### PROBLEM TO SOLVE
Copy the records below word for word, but omit the pictures from your copy.

Entries on target coordinates:
*-*-*

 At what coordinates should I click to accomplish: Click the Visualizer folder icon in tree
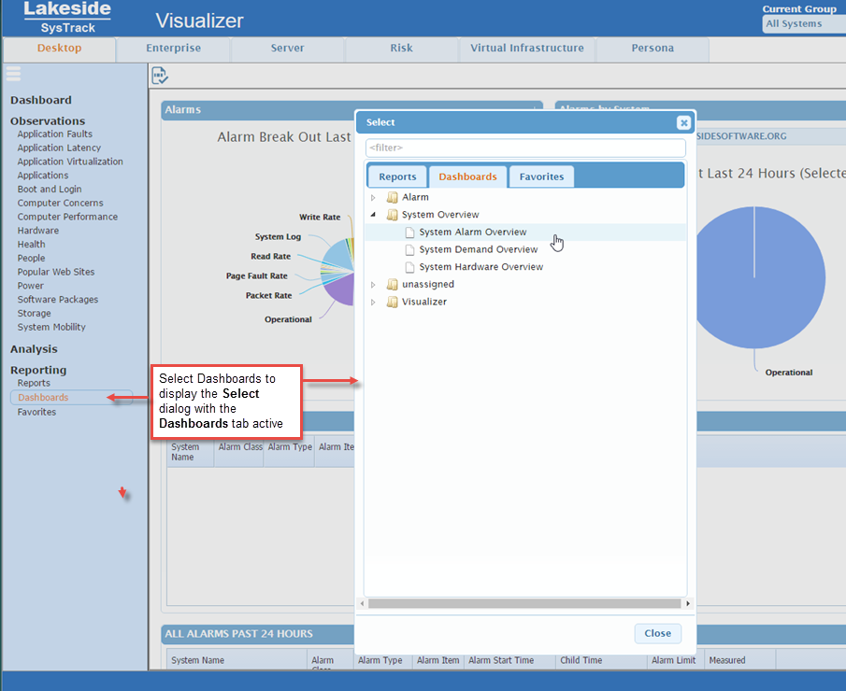point(393,302)
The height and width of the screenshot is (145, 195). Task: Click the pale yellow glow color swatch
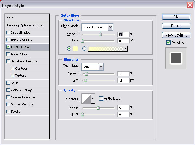pyautogui.click(x=76, y=49)
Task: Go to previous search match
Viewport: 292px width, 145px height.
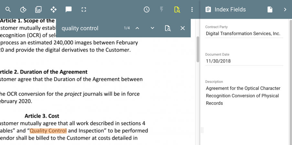Action: pyautogui.click(x=137, y=28)
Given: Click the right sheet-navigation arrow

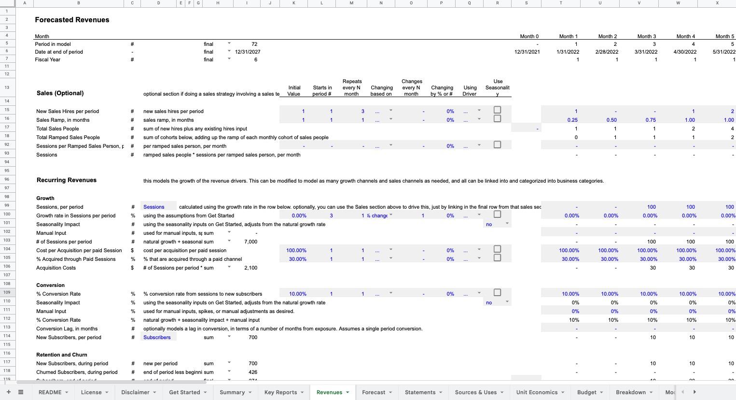Looking at the screenshot, I should pos(695,392).
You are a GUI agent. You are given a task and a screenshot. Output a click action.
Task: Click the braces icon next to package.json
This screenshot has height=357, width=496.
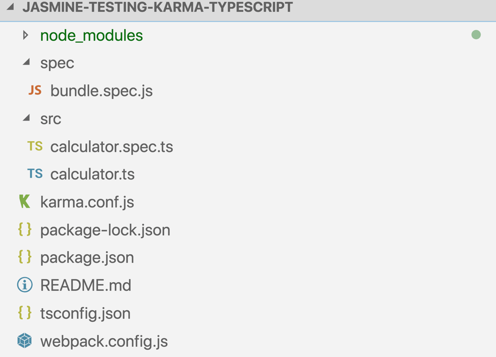[x=25, y=257]
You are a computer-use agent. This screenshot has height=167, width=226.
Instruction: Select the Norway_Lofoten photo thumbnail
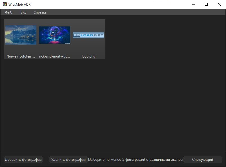click(20, 35)
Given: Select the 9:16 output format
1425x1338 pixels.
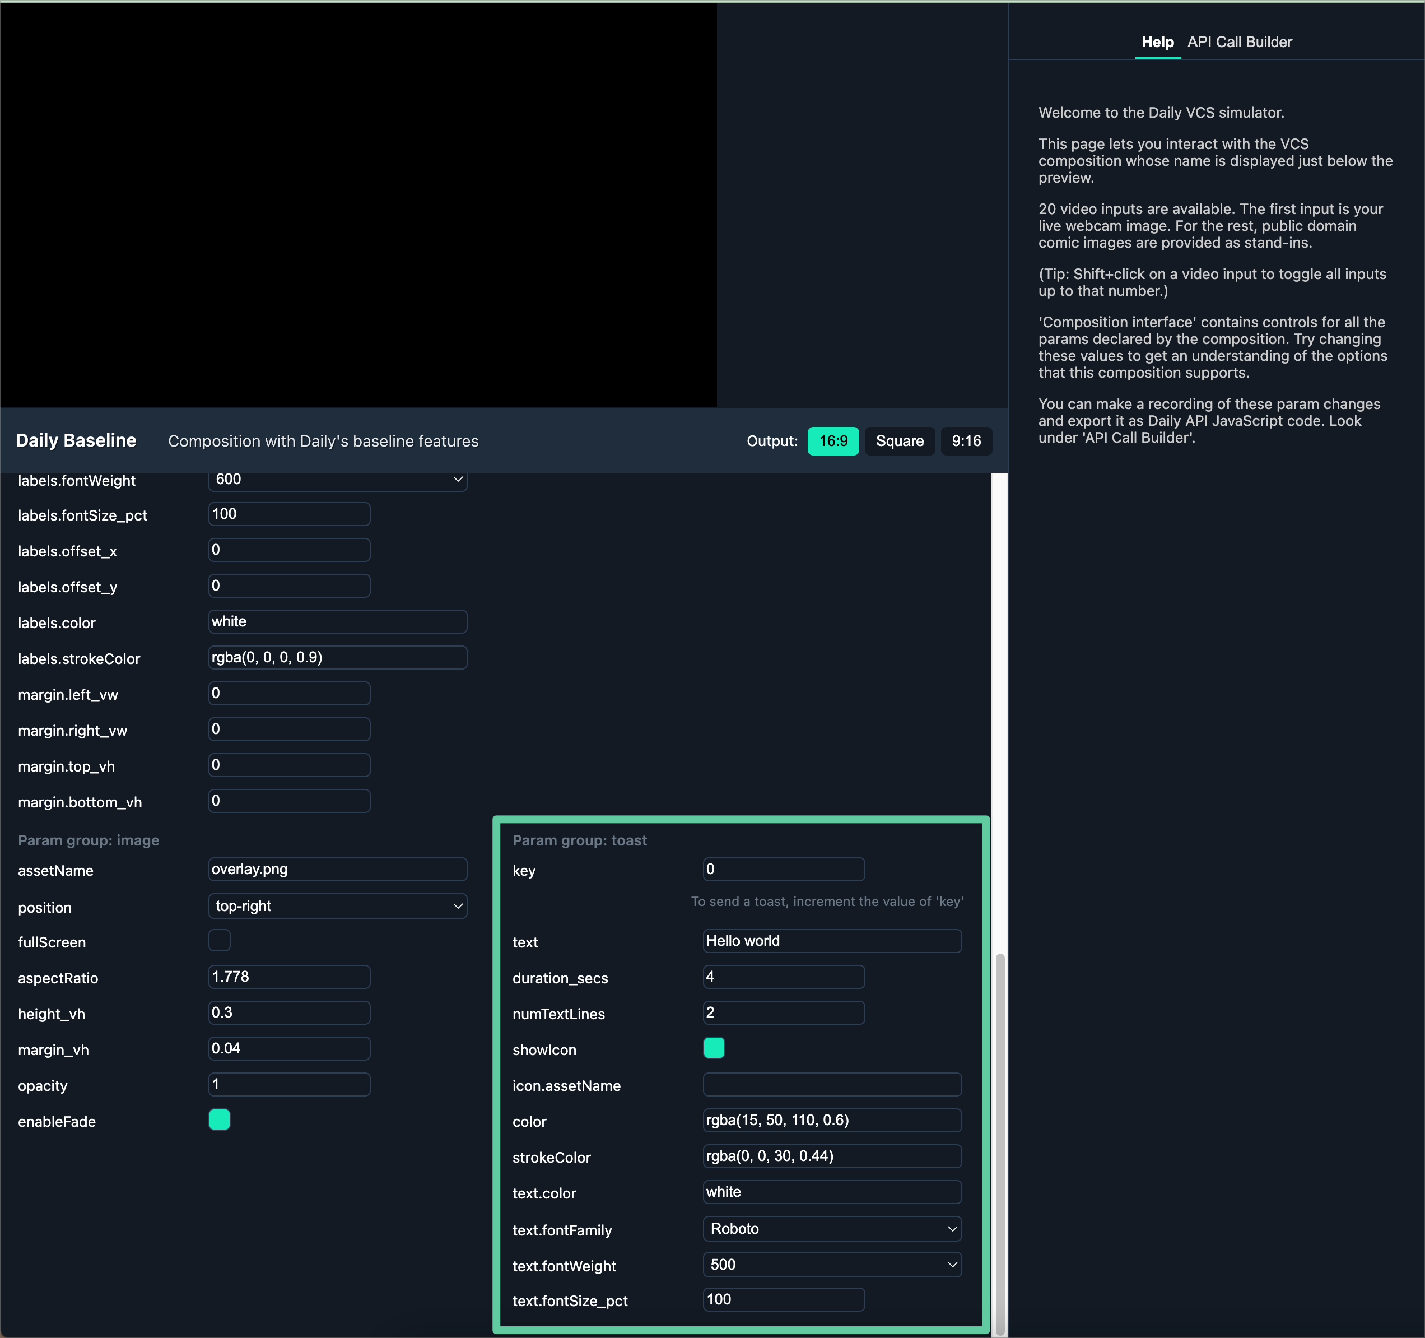Looking at the screenshot, I should click(x=966, y=440).
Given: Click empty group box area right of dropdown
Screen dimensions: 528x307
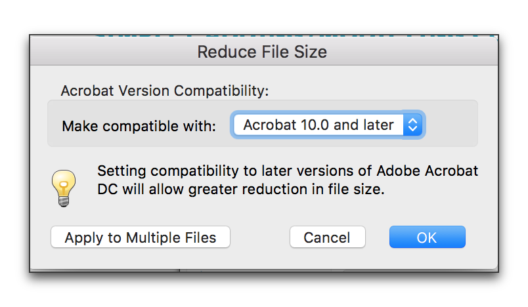Looking at the screenshot, I should [x=451, y=123].
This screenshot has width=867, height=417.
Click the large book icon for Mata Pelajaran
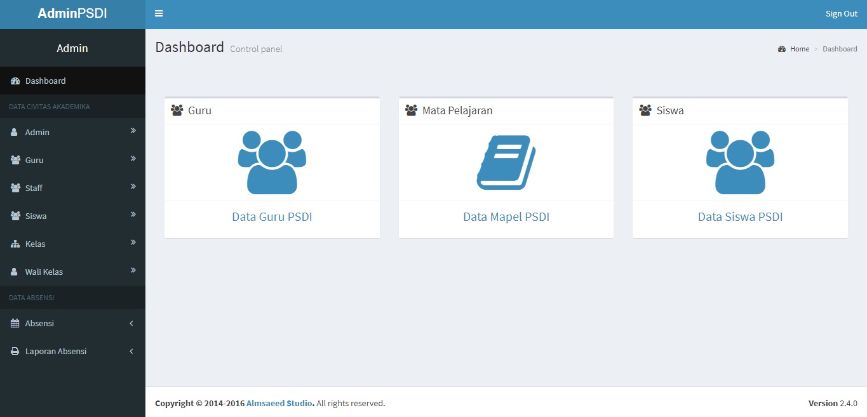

*-*-*

### COMPLETED TASK
 At what coordinates should I click to accomplish: Click the Visualizer folder icon in tree
point(393,302)
The height and width of the screenshot is (145, 195). Task: Click the pale yellow glow color swatch
pyautogui.click(x=76, y=49)
Task: Go to previous search match
Viewport: 292px width, 145px height.
Action: pyautogui.click(x=137, y=28)
Given: Click the right sheet-navigation arrow

Looking at the screenshot, I should pos(695,392).
You are a GUI agent. You are given a task and a screenshot. Output a click action.
Task: Click the braces icon next to package.json
This screenshot has height=357, width=496.
[x=25, y=257]
You are a computer-use agent. This screenshot has height=167, width=226.
Instruction: Select the Norway_Lofoten photo thumbnail
click(20, 35)
Given: Select the 9:16 output format
1425x1338 pixels.
Looking at the screenshot, I should click(x=966, y=440).
Given: Click empty group box area right of dropdown
Screen dimensions: 528x307
Looking at the screenshot, I should [x=451, y=123].
This screenshot has width=867, height=417.
Click the large book icon for Mata Pelajaran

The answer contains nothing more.